In the mortgage thread, which lender did the original poster approach after the relationship ended?

Document —
****************************************
# Servicing a joint mortgage alone



## David (16 Feb 2015)

I realise that similar threads exist, but just curious to see if any advice could be given on my circumstances.

I purchased my home in May 2008, a joint mortgage with my ex partner. Property cost €345k 100% mortgage.

Early 2009, the relationship ended. My ex has not contributed to the mortgage since. I approached the lender, EBS and explained the situation. No joy, told Id need to buy my ex out but couldn't get approval for the mortgage, obviously.

I serviced all mortgage repayments until June 2013. Missed repayments in June, July, August and October of 2013. These arrears were capitalised following a three month "interest only" period and a few payments towards the arrears.

I do not have any contact with my ex but could reach her if need be. My ex has stated in the past that she wishes to wash her hands of the mortgage and has no interest in the property, naturally enough- she doesn't like the €70k neg equity.

My plan is to try get back to some form of equity and sell the house ASAP for as small of a hit as possible.

First question- was I/am I being naive to service the full mortgage leaving my ex get off the hook?

Second question- is it possible to have Her removed from the deeds?

Third question- any other way to protect myself from her coming back and staking a claim if the property becomes valuable again?

Advice welcome.

Regards


----------



## Gordon Gekko (16 Feb 2015)

I'd be looking for her to sign something to the effect that she has no beneficial interest in the property.


----------
****************************************
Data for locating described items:
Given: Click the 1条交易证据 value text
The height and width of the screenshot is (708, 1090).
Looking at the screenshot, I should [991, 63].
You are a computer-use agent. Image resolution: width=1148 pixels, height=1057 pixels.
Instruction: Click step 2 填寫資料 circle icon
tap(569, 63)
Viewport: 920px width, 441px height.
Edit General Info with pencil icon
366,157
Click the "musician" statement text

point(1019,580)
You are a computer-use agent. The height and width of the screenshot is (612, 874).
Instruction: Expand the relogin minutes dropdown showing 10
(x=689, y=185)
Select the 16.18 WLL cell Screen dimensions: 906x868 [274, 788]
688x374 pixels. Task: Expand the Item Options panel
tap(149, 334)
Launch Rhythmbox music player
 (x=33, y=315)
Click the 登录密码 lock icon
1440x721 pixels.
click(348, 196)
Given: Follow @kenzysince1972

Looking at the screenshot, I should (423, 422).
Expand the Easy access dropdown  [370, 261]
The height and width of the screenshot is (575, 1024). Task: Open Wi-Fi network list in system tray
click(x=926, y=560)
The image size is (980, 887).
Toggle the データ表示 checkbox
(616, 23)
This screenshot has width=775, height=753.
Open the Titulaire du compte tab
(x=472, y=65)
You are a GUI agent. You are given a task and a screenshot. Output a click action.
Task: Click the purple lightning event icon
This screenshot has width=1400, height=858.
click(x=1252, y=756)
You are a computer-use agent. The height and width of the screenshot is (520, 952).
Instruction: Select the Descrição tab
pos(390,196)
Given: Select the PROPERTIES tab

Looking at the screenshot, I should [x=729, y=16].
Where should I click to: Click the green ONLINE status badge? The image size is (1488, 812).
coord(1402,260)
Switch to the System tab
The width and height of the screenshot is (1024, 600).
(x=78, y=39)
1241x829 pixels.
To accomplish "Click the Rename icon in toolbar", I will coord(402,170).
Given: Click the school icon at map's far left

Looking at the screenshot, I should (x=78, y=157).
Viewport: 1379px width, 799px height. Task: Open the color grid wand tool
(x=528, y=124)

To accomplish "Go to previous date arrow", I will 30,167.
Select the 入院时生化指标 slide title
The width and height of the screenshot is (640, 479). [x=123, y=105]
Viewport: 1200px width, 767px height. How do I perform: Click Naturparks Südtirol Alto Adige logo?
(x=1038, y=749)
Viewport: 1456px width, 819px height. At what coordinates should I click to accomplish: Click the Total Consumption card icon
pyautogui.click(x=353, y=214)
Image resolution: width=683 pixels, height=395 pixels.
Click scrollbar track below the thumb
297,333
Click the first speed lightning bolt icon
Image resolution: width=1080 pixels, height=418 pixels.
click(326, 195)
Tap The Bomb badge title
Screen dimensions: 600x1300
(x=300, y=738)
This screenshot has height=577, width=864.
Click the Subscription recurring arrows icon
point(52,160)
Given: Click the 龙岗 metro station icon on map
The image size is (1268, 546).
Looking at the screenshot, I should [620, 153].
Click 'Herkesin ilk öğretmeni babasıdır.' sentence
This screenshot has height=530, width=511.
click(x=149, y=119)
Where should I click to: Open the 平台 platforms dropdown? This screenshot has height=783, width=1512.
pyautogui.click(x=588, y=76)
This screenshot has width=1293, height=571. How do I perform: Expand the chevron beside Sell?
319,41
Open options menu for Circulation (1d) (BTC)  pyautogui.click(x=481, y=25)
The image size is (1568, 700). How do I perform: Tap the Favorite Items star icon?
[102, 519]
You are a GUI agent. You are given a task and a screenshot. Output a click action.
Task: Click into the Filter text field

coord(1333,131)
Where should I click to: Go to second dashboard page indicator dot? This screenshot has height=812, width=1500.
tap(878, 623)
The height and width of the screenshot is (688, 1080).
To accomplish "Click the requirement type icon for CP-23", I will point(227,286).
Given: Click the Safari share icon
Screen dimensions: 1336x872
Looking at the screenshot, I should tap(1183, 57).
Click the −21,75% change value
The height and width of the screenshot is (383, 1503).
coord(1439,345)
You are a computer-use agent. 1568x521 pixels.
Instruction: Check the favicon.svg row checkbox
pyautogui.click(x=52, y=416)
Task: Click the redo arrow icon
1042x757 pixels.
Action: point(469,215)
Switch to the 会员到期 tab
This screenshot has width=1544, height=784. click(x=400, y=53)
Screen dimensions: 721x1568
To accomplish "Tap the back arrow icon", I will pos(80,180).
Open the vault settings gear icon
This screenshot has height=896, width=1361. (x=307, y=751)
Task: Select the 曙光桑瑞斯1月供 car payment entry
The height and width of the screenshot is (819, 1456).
****************************************
Answer to the problem —
EBS.